◆ TEXTE ◆
105. Il est de jurisprudence constante qu’« est incompatible avec les exigences inhérentes à la nature même du droit de l’Union toute disposition d’un ordre juridique national ou toute pratique, législative, administrative ou judiciaire, qui aurait pour effet de diminuer l’efficacité du droit de l’Union par le fait de refuser au juge compétent pour appliquer ce droit le pouvoir de faire, au moment même de cette application, tout ce qui est nécessaire pour écarter les dispositions législatives nationales formant éventuellement obstacle à la pleine efficacité des normes directement applicables du droit de l’Union. [T]el serait notamment le cas si […] l’obstacle résultant ainsi pour la pleine efficacité du droit de l’Union n’était que temporaire » (54).

◆ LIGNES AFFICHÉES ◆

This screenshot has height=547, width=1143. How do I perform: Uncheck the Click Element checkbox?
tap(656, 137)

...

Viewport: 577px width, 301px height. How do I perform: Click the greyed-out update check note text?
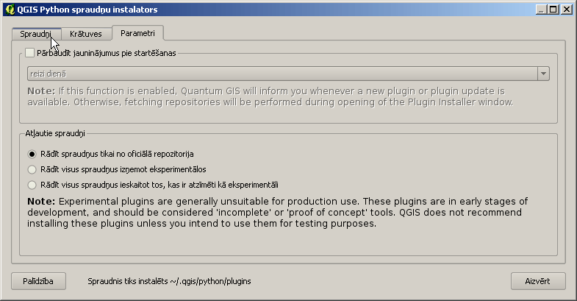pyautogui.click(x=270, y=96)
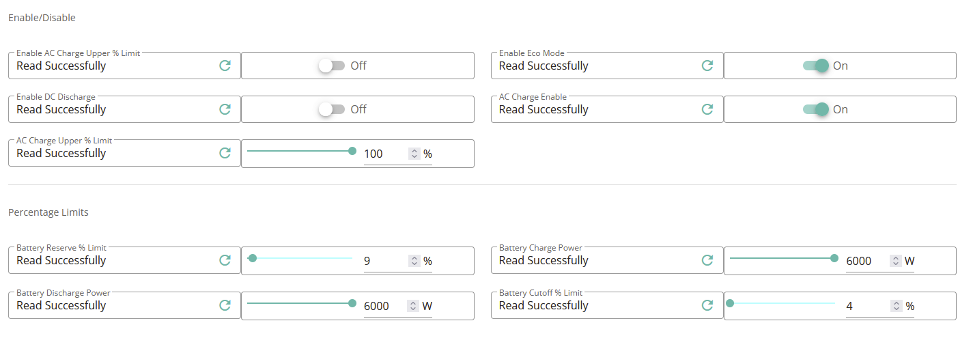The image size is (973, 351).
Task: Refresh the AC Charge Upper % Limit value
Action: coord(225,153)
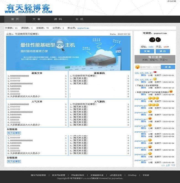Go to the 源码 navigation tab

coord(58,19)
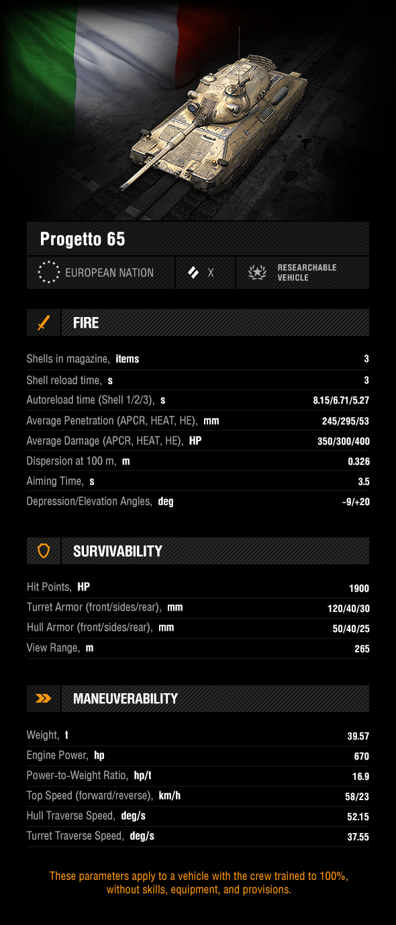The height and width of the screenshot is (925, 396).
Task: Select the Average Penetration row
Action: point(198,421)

◆ CONSIGNE A ◆
D'après le texte sur le droit de l'Union, quel effet rend une disposition ou une pratique nationale incompatible avec ce droit ?
◆ CONSIGNE B ◆
Relevez tous les types de pratique que le texte sur le droit de l'Union mentionne.
◆ CONSIGNE C ◆
Prolongez le texte sur le droit de l'Union à partir de sa dernière phrase.

◆ RÉPONSE A ◆
L'effet de diminuer l'efficacité du droit de l'Union en refusant au juge compétent le pouvoir d'écarter, au moment même de son application, les dispositions législatives nationales qui font obstacle à la pleine efficacité des normes directement applicables.

◆ RÉPONSE B ◆
Législative, administrative, judiciaire.

◆ RÉPONSE C ◆
106. Il est également établi que l’obligation d’application immédiate du droit de l’Union s’applique de la même manière aux juridictions nationales (55) et aux autorités administratives (56). Dans l’exercice de leurs compétences respectives, les unes et les autres ont l’obligation d’assurer le plein effet de ces dispositionsdu droit de l’Union sans demander ni attendre l’élimination préalable d’une quelconque disposition nationale contraire par la voie législative ou par tout autre procédé constitutionnel (57). Enfin, assurer le plein effet des dispositions du droit de l’Union inclut l’application de l’ensemble des principes relatifs à l’application du droit de l’Union au niveau national tels que la primauté, l’effet direct ou l’interprétation conforme.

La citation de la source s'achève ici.